According to the Fort Worth Star-Telegram, Flynn initially frustrated a police investigation into the shooting, although he later admitted that he was the shooter. Though three officers responded to the scene of the shooting and eventually found Flynn in his front yard, Flynn reportedly identified himself to the officers as a deputy chief and told them that he was “not involved” with the shooting. He also reportedly told the three officers that they “don’t need to keep looking.”

So, on the surface, this looks like an example of a case where a cop — in this case, a very high-ranking cop — was able to escape criminal charges because of their position on the police force. There is, however, another wrinkle to the case. A Texas law provides that a “dog or coyote that is attacking, is about to attack, or has recently attacked livestock, domestic animals, or fowls may be killed by . . . the attacked animal’s owner or a person acting on behalf of the owner if the owner or person has knowledge of the attack.” Thus Texas law explicitly authorizes individuals to exact vigilante justice against dogs that injure their pets.

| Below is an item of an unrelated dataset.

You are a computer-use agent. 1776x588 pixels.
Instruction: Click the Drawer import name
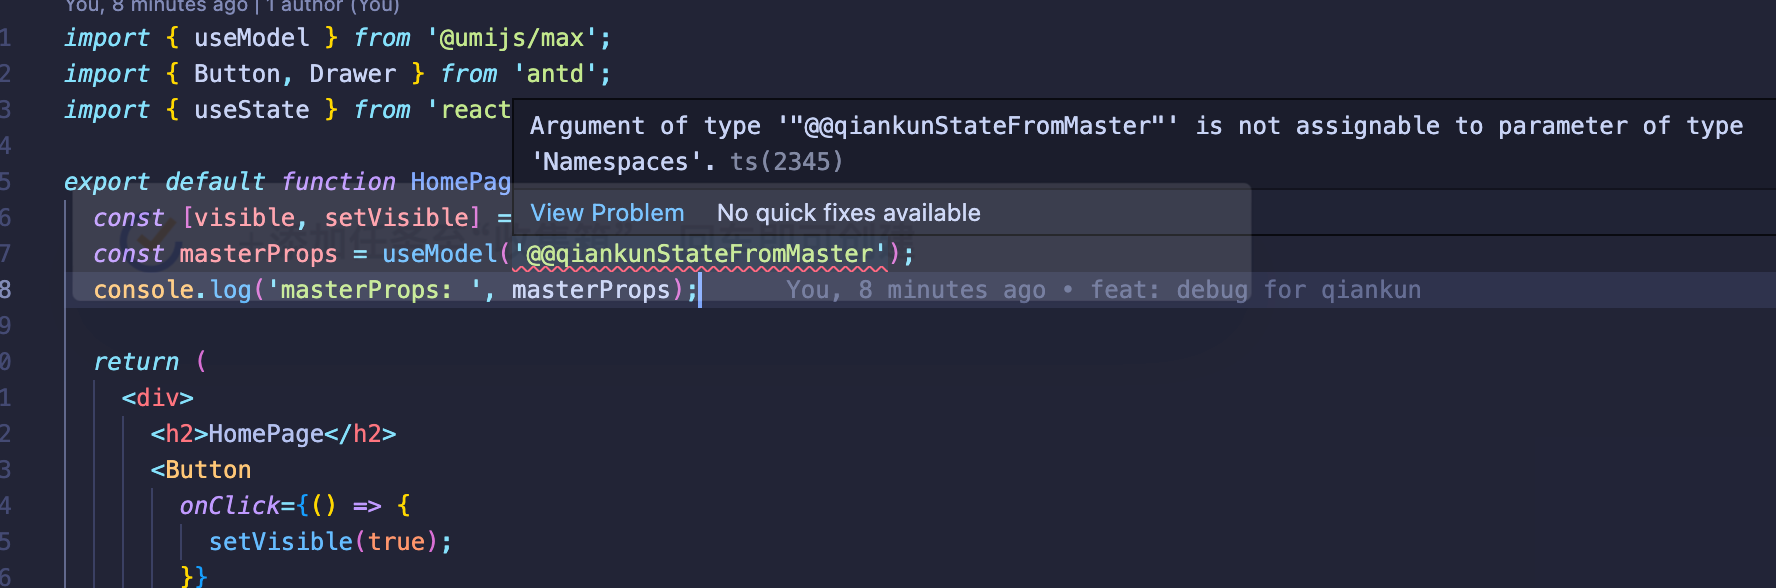[x=352, y=73]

Admittedly, the facts of this case are somewhat ambiguous. Though Flynn had reason to believe that the German shepherd was responsible for his cat’s death, the evidence against this dog appears less than airtight. In the absence of this Texas law, the German shepherd might have been taken into custody, and an investigation could have determined whether it, the pit bull, or perhaps some other animal was responsible for the cat’s death. Even if Flynn could not be convicted of killing the dog, moreover, it is possible that he could have faced charges for obstructing the three officers’ investigation if further investigations show that he did, indeed, engage in such obstruction.

Yet, despite whatever ambiguities may exist in this case, Flynn’s own attorney credits the Texas law with rescuing his client. He says that “[w]e’re glad the grand jury took a careful look at the case and correctly applied Texas law that allows an individual to kill a dangerous dog that’s just attacked one of their cats.”